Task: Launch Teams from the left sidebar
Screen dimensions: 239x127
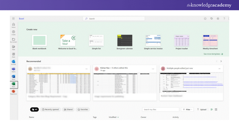Action: pyautogui.click(x=13, y=70)
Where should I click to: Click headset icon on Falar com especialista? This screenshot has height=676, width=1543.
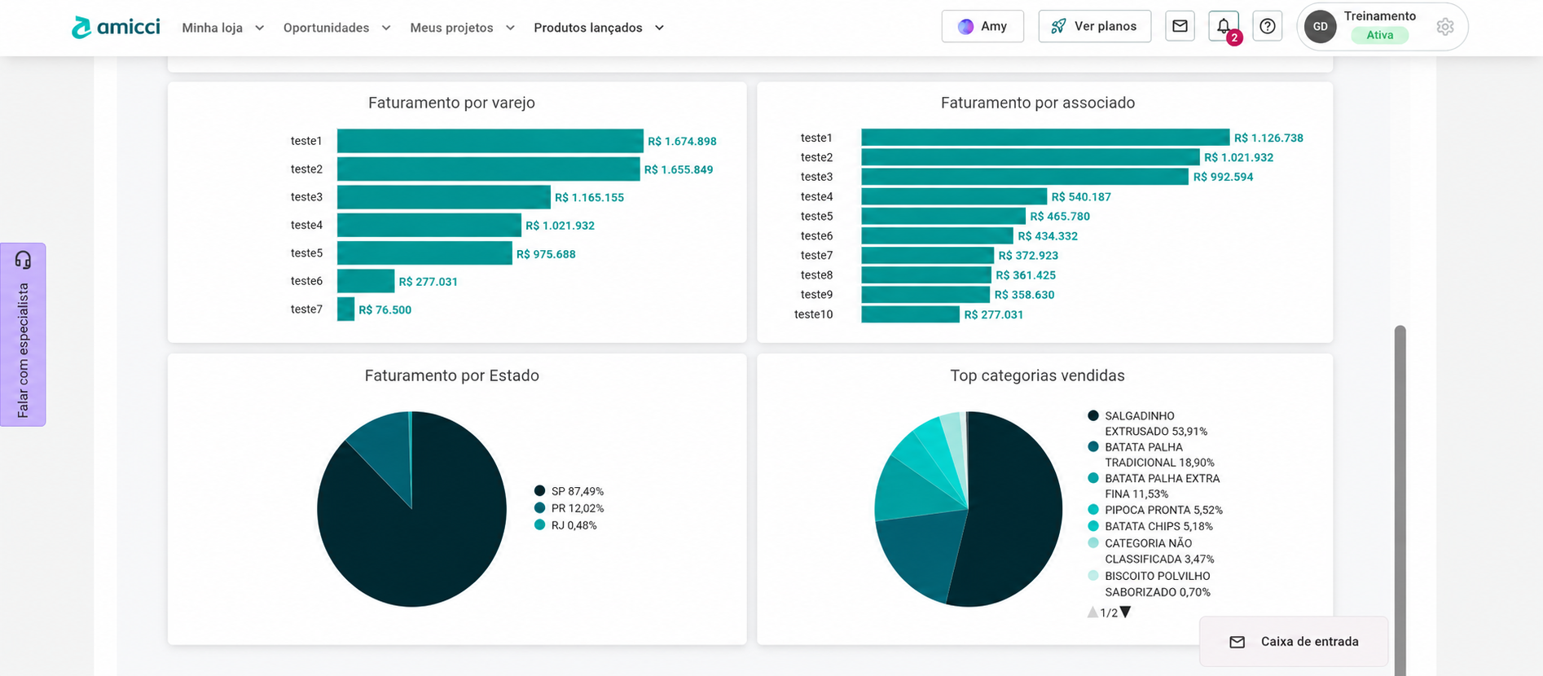(23, 260)
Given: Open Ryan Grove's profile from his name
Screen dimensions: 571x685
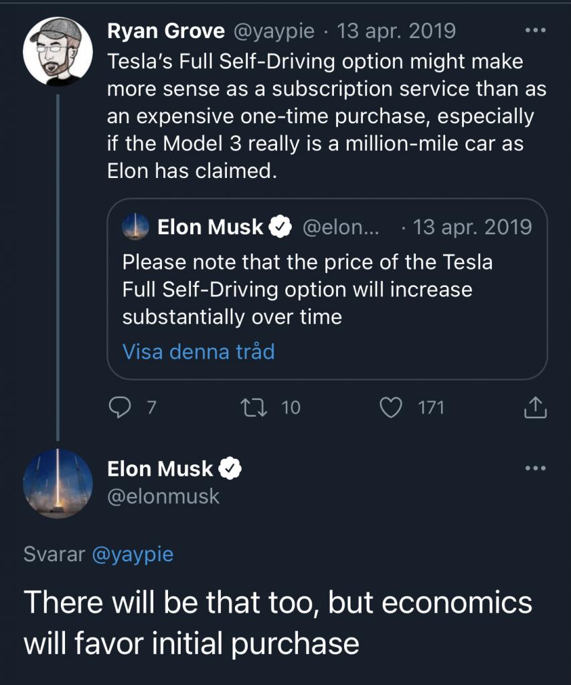Looking at the screenshot, I should coord(166,31).
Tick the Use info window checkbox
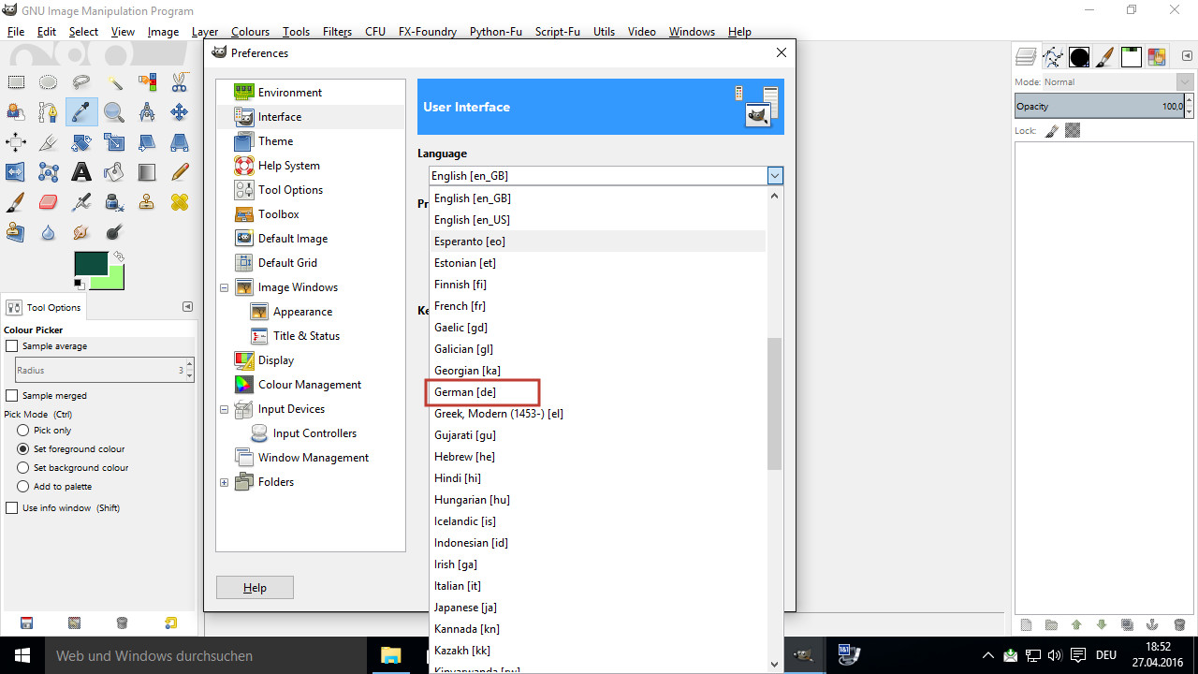The height and width of the screenshot is (674, 1198). [12, 508]
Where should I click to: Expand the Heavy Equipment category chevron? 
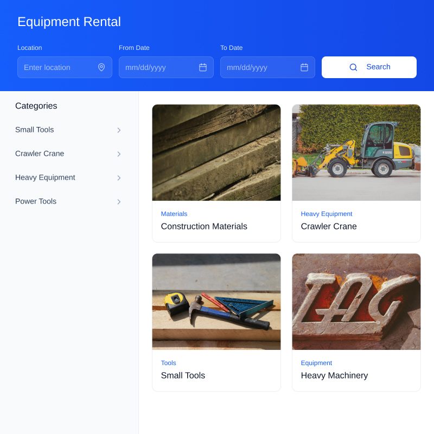tap(119, 178)
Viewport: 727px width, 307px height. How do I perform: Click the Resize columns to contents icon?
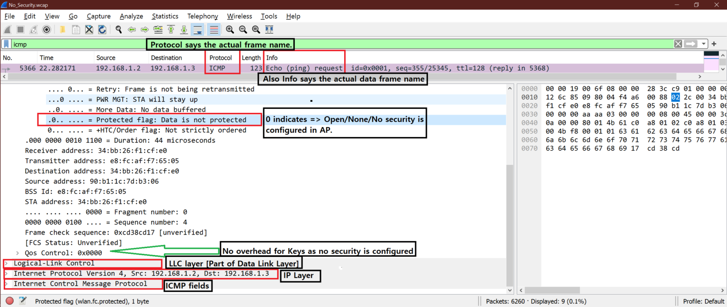269,29
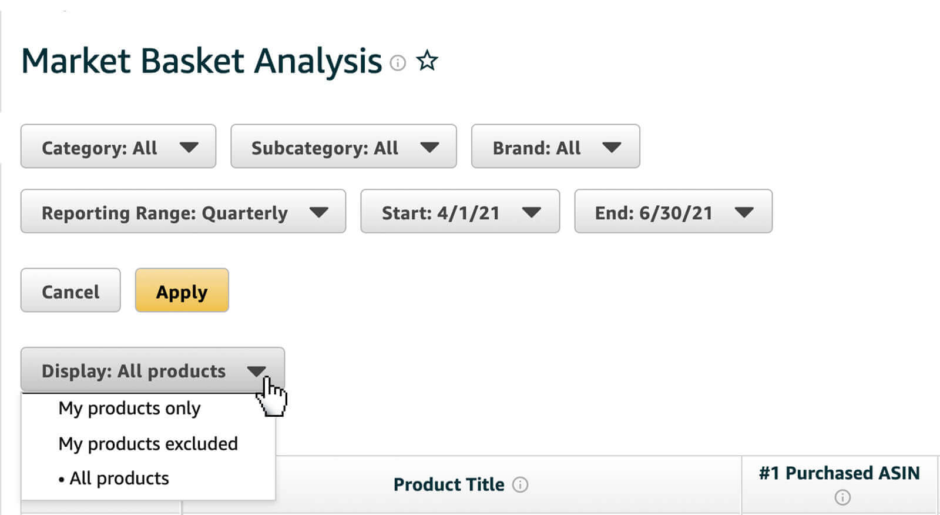Open the End: 6/30/21 date picker
The image size is (940, 515).
(x=673, y=212)
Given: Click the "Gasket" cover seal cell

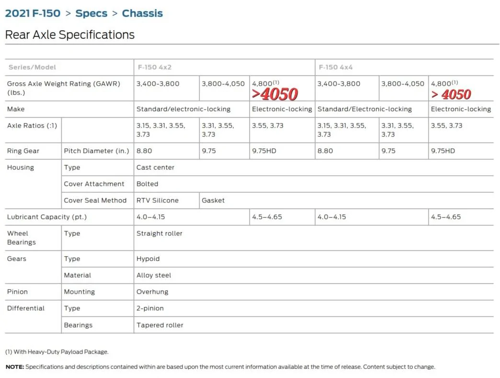Looking at the screenshot, I should 213,201.
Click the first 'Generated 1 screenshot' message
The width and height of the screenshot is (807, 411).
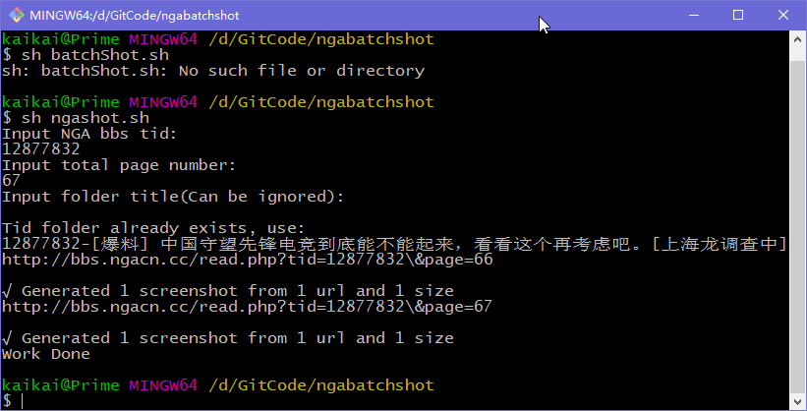[228, 291]
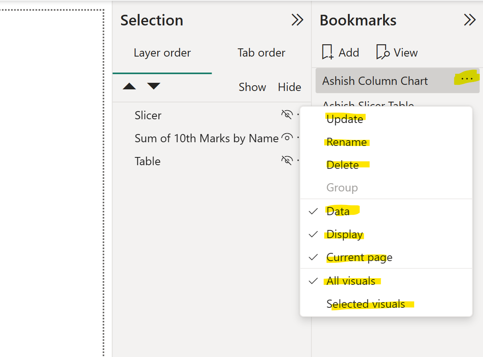The height and width of the screenshot is (357, 483).
Task: Open the ellipsis menu on Ashish Column Chart
Action: click(x=467, y=79)
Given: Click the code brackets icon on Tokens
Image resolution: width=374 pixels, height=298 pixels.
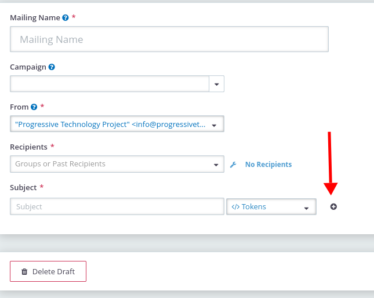Looking at the screenshot, I should (x=235, y=207).
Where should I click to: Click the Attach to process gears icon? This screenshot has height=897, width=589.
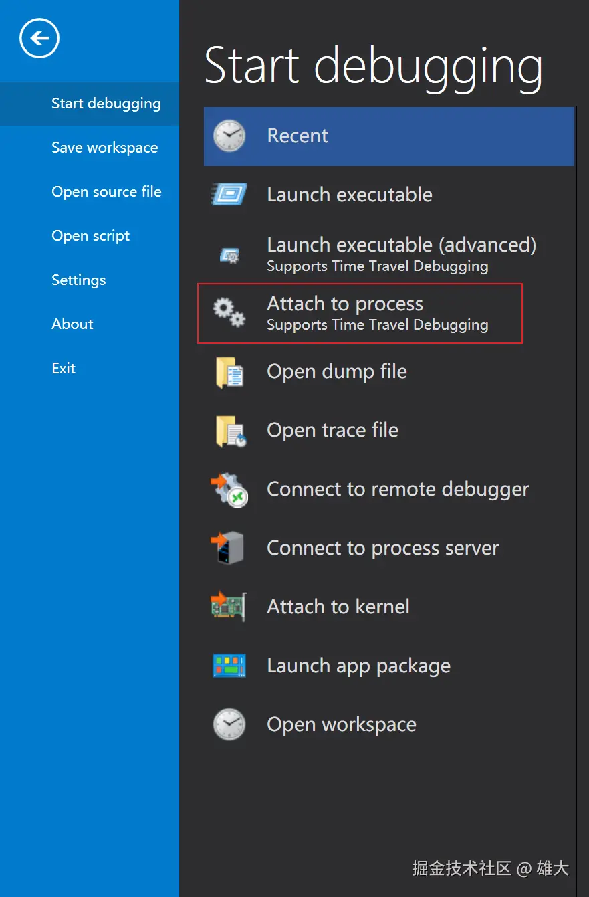pos(229,313)
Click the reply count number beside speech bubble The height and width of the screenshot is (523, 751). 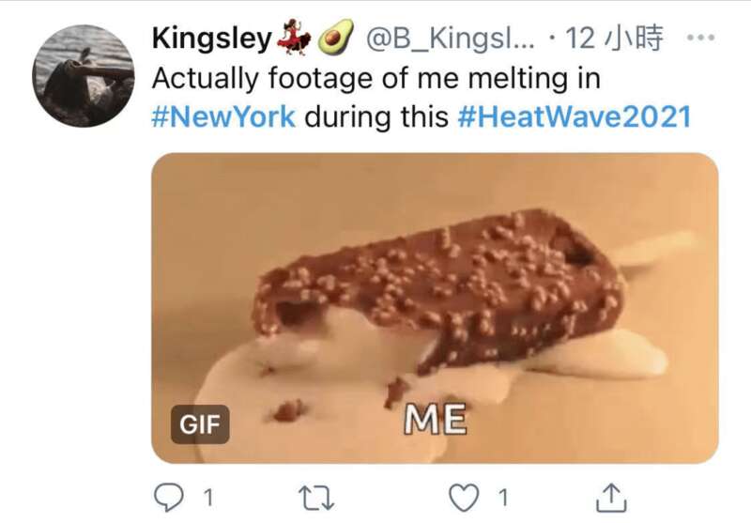(209, 495)
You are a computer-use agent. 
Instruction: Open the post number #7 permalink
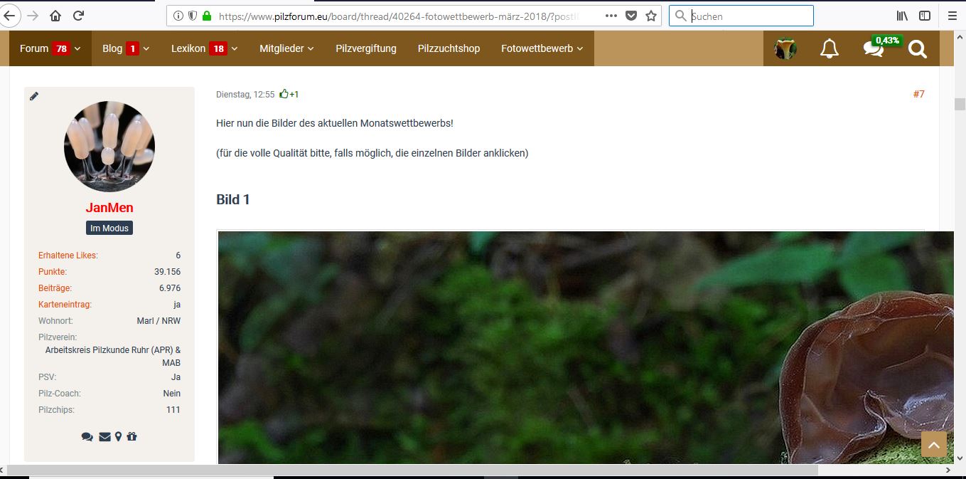click(918, 94)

## Your instructions:
Look through the entries. Copy out each line with "from" in it.

## Expected output:
Task: Launch Teams from the left sidebar
Given: Open Ryan Grove's profile from his name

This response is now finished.